2014年、ヤフー北九州拠点での「代理店サポート」の立ち上げに伴い、SVとして入社。広告数値の分析・運用提案に携わる。2017年よりマネージャーとして、代理店とともに未来を創る「日本一のサポート」を目指す。北九州拠点全体に対しても「新入社員教育プログラム」を実施し、部門問わずマインド・スキルを成長できるよう活動中。

 コールセンターのオペレータやスーパーバイザー(SV)は、顧客対応業務という業務特性、そして非正規社員が大半を占めるという環境特性もあって、どうしても「マニュアルワーカー」化しやすい。しかし、その役割がサポートだけでなくソリューション提案にまで進化した場合、高度な専門性を持つ「ナレッジワーカー」への成長が欠かせない要素となる。

 インターネット広告の代理店向け窓口でマネージャーを務める吾郷直子さんは、広告分析・運用提案業務を立ち上げた立役者の1人だ。未経験・非正規社員でも分析や提案スキルを習得する仕組み作り──つまり「要望に応えるサポートから、課題を推察して提案するコンサルタントへ」(吾郷さん)へと組織改革をリードした。

 その具体的な成果としては、従来、営業部門が担当していたデータ抽出・加工業務をセンターに移管。属人化していた業務の標準化・効率化を図った。結果、営業部門が創出した時間は概算で月に980時間以上に達し、本来の業務に集中できる環境構築に大きく貢献した。

 さらに直接的な売り上げ貢献もある。非対面接点という枠にとらわれず、Skypeを活用したり、ときには直接訪問したりと、代理店に直接提案することで、本音での課題提起や意見交換ができ、提案品質を向上。提案作成は150件、月に7億5000万円もの売り上げアップを記録している。

全社に波及する
「成長を実感できる」文化

 とくに力を入れているのが、人材育成だ。
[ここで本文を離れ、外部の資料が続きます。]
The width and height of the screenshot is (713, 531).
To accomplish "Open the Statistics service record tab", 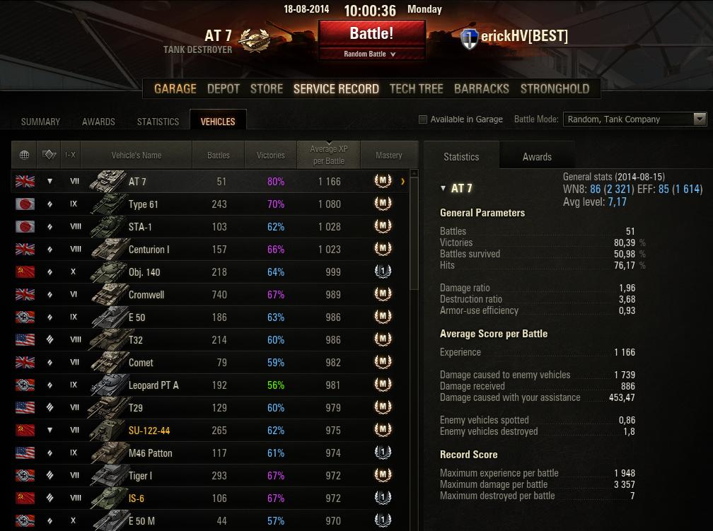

メンバー全員がセンターの方向性に理解・共感できるように、毎月1回のワークと1on1ミーティングでのフォローアップを実施した。マネジメントとしての経験から、「ミッション・ビジョンの理解とモチベーションには強い関連がある」と推察。7回にわたって「ミッション・ビジョンワーク」を毎月、開催し「ミッション・ビジョンを理解できているか」「できていない理由は」「どう行動すればよいか」など、徹底的に掘り下げてディスカッションを重ねた。

 「方向性に共感し、メンバーそれぞれが自らチャレンジすることで、成長を実感できる好循環がまわることを社内に浸透させたい」(吾郷さん)という思いから、SVやメンバーが講師役となって他部署にも研修を提供するなど、そのマインドはセンターだけでなく広く社内に拡大しつつある。